Exercise:
Transcribe, word for word, every record in the data below.

### Data shown ###

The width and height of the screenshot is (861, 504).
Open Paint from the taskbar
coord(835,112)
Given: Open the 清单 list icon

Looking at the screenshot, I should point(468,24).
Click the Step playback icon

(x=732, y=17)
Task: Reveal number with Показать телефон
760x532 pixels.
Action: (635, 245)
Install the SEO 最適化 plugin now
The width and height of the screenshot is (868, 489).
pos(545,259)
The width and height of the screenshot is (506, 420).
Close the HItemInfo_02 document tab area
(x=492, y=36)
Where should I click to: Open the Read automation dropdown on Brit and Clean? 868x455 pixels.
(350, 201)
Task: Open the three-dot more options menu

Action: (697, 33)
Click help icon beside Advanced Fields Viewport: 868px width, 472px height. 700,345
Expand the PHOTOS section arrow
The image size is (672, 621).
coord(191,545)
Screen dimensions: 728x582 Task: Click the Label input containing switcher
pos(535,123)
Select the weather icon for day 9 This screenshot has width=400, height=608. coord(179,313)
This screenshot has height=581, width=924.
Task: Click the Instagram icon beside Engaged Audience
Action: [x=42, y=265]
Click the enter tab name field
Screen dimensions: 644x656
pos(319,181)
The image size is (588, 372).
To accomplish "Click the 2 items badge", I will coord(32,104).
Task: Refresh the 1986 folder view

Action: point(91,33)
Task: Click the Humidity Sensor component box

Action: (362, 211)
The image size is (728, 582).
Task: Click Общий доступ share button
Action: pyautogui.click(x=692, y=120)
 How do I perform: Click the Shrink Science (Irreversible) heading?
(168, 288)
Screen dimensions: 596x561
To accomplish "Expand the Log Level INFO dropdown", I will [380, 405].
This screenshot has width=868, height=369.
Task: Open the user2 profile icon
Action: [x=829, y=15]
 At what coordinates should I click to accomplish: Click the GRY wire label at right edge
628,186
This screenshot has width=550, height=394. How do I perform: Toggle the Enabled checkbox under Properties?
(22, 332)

###

Written reply:
The width and height of the screenshot is (861, 504).
Open Paint from the taskbar
coord(835,112)
Given: Open the 清单 list icon

Looking at the screenshot, I should point(468,24).
Click the Step playback icon

(x=732, y=17)
Task: Reveal number with Показать телефон
760x532 pixels.
Action: (635, 245)
Install the SEO 最適化 plugin now
The width and height of the screenshot is (868, 489).
pos(545,259)
The width and height of the screenshot is (506, 420).
Close the HItemInfo_02 document tab area
(x=492, y=36)
Where should I click to: Open the Read automation dropdown on Brit and Clean? 868x455 pixels.
(350, 201)
Task: Open the three-dot more options menu

Action: (697, 33)
Click help icon beside Advanced Fields Viewport: 868px width, 472px height. 700,345
Expand the PHOTOS section arrow
The image size is (672, 621).
coord(191,545)
Screen dimensions: 728x582 Task: Click the Label input containing switcher
pos(535,123)
Select the weather icon for day 9 This screenshot has width=400, height=608. coord(179,313)
This screenshot has height=581, width=924.
Task: Click the Instagram icon beside Engaged Audience
Action: [x=42, y=265]
Click the enter tab name field
Screen dimensions: 644x656
pos(319,181)
The image size is (588, 372).
To accomplish "Click the 2 items badge", I will coord(32,104).
Task: Refresh the 1986 folder view

Action: point(91,33)
Task: Click the Humidity Sensor component box

Action: (362, 211)
The image size is (728, 582).
Task: Click Общий доступ share button
Action: pyautogui.click(x=692, y=120)
 How do I perform: Click the Shrink Science (Irreversible) heading?
(168, 288)
Screen dimensions: 596x561
To accomplish "Expand the Log Level INFO dropdown", I will [380, 405].
This screenshot has width=868, height=369.
Task: Open the user2 profile icon
Action: [x=829, y=15]
 At what coordinates should I click to accomplish: Click the GRY wire label at right edge
628,186
This screenshot has width=550, height=394. How do I perform: Toggle the Enabled checkbox under Properties?
(22, 332)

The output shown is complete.